[Stored dataset items]
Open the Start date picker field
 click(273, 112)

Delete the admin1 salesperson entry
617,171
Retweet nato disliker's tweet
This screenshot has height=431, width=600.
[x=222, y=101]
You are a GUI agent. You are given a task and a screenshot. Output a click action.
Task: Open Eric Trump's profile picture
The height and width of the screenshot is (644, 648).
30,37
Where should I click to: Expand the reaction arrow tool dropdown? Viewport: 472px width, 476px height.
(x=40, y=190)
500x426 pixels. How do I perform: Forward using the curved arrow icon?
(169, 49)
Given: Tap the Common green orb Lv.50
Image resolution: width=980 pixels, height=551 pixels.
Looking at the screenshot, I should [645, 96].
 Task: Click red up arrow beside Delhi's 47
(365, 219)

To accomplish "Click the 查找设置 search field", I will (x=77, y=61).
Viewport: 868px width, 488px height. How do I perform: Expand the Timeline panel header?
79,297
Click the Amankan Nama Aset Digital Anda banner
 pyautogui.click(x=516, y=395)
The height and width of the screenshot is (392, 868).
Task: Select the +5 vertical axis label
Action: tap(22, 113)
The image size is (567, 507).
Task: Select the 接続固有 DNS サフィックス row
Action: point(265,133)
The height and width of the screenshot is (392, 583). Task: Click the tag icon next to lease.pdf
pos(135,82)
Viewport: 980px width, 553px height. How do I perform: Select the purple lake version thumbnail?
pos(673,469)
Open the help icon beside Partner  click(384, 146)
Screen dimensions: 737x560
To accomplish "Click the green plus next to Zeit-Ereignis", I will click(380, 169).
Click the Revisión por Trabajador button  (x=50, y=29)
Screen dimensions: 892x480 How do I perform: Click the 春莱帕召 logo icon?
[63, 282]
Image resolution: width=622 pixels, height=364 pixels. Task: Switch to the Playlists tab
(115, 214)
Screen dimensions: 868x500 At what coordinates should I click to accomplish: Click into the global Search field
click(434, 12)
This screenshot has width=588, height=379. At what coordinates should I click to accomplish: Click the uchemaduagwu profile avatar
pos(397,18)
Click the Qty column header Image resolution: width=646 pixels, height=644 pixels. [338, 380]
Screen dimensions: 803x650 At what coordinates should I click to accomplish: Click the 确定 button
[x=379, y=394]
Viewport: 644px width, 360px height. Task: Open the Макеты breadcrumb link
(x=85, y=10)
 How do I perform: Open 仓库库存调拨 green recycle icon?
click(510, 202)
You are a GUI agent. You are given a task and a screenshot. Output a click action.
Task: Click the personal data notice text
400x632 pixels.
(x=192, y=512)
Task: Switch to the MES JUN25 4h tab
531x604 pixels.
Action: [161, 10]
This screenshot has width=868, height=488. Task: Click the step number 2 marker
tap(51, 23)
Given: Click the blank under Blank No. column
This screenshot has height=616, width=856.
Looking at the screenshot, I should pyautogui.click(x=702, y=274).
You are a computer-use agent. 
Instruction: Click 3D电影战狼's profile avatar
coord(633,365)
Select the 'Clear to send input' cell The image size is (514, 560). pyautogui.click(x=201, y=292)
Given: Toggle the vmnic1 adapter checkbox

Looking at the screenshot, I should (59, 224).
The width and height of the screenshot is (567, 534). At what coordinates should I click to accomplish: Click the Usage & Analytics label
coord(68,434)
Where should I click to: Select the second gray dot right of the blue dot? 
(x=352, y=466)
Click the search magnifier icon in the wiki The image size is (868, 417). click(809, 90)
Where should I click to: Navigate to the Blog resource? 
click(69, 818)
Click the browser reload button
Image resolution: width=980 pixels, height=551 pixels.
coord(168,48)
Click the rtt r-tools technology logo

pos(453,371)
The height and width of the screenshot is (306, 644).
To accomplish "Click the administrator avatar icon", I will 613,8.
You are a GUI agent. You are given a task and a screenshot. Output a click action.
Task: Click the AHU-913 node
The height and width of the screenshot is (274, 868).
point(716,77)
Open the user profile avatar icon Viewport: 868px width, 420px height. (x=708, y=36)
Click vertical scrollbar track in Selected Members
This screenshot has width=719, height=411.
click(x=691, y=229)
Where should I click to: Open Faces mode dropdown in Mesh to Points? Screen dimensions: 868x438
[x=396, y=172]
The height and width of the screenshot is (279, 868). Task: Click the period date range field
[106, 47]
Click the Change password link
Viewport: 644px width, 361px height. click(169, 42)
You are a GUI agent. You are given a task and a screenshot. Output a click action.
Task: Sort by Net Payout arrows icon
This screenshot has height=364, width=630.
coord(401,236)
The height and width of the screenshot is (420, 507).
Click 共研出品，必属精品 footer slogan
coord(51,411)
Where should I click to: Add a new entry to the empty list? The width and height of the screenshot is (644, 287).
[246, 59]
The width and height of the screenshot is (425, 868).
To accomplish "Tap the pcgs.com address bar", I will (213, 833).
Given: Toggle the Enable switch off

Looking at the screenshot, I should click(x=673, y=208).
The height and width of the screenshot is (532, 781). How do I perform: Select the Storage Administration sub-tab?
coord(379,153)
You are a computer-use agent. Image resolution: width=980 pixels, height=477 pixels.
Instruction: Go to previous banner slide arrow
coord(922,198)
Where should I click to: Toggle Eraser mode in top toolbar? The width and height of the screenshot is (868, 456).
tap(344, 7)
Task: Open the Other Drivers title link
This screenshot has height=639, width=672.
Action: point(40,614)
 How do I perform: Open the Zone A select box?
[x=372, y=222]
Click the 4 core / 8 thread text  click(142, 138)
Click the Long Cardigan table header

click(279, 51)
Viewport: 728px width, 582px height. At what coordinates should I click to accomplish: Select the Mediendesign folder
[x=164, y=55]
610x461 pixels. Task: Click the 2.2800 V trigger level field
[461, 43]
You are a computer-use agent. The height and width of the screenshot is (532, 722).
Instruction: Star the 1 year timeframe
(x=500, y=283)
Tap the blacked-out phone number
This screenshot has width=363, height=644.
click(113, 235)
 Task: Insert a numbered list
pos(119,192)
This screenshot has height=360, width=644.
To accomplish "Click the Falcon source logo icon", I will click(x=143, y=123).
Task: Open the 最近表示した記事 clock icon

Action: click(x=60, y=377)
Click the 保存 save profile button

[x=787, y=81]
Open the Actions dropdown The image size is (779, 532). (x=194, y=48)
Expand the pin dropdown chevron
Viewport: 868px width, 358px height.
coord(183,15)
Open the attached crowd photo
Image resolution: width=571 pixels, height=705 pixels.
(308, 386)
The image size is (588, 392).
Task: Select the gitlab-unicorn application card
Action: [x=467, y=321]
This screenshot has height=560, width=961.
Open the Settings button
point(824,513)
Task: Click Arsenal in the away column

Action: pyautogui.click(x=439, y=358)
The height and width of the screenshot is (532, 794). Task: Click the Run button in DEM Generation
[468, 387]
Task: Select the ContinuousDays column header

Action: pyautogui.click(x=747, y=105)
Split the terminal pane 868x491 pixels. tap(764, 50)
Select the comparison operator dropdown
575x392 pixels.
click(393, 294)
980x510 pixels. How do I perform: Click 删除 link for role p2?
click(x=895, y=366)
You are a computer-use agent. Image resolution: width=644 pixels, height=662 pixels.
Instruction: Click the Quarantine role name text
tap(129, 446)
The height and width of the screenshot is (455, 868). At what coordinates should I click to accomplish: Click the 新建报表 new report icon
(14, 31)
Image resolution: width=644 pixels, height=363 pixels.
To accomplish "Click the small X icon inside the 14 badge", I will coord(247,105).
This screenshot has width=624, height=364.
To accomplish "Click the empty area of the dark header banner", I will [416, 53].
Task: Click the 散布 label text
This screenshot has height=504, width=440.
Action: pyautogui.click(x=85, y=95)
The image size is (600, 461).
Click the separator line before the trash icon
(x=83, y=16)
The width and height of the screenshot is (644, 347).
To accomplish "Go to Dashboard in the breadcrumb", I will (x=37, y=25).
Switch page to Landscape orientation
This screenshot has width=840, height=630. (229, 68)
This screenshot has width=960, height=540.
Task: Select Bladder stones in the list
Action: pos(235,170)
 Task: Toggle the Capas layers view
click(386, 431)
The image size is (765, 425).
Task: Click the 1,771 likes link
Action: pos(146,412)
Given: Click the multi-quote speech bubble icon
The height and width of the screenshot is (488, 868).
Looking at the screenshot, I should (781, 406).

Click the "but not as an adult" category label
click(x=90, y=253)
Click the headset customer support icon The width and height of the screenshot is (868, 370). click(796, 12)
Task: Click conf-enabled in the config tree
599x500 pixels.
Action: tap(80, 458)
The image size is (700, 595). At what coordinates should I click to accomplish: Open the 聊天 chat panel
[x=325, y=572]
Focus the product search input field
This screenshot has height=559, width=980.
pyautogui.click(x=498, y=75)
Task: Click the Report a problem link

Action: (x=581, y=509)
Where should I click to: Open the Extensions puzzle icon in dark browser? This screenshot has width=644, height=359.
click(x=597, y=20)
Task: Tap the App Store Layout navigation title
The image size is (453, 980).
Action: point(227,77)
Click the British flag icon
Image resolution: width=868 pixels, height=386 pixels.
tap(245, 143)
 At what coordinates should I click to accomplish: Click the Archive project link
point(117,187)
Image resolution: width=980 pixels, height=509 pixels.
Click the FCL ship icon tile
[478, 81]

- [Assignment]: In the records, find every line that has the string "input" and copy it.

- [Exercise output]:
Select the 'Clear to send input' cell The image size is (514, 560). pyautogui.click(x=201, y=292)
Focus the product search input field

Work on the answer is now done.